Task objective: Render the records between the lines holding "Given: Click the word" and "click(38, 178)", inclusive, as a two-column CSV with the headers request and answer. Give one row per record, with each value in a single quoted field and any line breaks replaced by spaces.

Records for this exercise:
# # #

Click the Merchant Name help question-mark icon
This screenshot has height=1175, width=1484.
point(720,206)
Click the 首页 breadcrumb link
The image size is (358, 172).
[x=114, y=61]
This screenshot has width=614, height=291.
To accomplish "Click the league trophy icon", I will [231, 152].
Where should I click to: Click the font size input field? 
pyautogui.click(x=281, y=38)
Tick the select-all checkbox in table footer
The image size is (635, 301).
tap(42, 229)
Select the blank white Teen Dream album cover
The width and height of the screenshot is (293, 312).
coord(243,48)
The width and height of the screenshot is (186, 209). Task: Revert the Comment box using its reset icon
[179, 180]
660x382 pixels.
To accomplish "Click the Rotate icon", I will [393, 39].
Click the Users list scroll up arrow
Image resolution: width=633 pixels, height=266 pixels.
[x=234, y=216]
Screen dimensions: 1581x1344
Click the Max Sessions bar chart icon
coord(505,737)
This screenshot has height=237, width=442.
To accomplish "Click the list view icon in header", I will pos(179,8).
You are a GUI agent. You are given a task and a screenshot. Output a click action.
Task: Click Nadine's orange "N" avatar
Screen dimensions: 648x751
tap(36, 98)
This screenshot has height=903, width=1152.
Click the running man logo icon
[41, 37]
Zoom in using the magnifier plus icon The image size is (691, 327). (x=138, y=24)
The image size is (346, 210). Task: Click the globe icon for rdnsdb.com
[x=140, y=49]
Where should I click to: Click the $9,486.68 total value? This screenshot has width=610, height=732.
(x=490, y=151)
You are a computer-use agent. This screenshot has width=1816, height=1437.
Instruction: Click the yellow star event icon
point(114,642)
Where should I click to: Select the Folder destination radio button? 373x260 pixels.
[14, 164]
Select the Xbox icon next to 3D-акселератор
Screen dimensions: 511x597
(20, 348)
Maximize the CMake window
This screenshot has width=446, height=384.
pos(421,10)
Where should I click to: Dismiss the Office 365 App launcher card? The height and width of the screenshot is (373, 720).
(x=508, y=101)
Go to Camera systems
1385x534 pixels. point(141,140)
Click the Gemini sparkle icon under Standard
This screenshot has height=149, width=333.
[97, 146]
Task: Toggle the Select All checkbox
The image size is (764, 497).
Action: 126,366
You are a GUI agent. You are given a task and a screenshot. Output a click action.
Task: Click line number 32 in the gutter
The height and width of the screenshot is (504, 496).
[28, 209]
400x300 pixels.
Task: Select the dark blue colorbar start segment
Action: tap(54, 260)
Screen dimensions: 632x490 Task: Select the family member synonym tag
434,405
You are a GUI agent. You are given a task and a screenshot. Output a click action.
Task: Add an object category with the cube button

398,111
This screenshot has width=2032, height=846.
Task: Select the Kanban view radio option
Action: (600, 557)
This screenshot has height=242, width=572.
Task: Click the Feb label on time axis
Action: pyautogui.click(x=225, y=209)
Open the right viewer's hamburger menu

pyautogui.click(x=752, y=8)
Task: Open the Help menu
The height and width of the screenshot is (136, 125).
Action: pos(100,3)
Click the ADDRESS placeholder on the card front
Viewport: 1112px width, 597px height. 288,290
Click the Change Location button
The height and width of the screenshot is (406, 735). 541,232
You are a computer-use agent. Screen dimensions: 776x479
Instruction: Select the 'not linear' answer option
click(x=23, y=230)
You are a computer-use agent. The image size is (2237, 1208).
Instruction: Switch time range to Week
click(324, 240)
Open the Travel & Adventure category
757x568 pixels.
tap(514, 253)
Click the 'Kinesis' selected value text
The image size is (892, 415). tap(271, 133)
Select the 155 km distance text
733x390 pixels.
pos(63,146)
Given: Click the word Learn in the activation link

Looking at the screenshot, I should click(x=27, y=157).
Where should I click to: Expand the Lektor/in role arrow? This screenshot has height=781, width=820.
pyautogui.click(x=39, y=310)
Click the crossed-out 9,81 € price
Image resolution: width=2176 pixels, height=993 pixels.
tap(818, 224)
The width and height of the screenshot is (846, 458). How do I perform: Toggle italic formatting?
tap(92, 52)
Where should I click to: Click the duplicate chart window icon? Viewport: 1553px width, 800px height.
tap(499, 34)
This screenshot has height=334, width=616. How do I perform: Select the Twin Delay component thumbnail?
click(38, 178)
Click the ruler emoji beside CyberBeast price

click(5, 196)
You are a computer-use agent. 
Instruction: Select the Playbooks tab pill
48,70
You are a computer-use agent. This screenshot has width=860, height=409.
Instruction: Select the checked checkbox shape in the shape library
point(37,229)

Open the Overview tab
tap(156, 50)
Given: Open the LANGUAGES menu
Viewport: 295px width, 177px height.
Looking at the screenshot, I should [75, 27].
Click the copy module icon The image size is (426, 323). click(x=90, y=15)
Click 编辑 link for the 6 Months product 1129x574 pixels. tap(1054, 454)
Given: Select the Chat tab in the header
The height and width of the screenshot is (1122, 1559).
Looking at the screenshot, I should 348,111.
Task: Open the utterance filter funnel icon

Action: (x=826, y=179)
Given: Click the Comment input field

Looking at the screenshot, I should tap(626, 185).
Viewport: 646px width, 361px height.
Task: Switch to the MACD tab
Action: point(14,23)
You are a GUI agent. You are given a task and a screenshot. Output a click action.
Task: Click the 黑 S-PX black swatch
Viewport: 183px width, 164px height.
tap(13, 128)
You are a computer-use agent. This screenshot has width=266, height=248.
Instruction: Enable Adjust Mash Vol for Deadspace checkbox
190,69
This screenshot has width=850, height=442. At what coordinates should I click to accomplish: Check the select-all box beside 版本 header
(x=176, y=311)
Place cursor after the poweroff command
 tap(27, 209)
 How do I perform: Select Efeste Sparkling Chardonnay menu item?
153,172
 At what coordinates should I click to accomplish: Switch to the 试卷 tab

# # #

Answer to this task:
request,answer
"Given: Click the word Learn in the activation link","Looking at the screenshot, I should click(x=27, y=157)."
"Where should I click to: Expand the Lektor/in role arrow? This screenshot has height=781, width=820.","pyautogui.click(x=39, y=310)"
"Click the crossed-out 9,81 € price Image resolution: width=2176 pixels, height=993 pixels.","tap(818, 224)"
"The width and height of the screenshot is (846, 458). How do I perform: Toggle italic formatting?","tap(92, 52)"
"Where should I click to: Click the duplicate chart window icon? Viewport: 1553px width, 800px height.","tap(499, 34)"
"This screenshot has height=334, width=616. How do I perform: Select the Twin Delay component thumbnail?","click(38, 178)"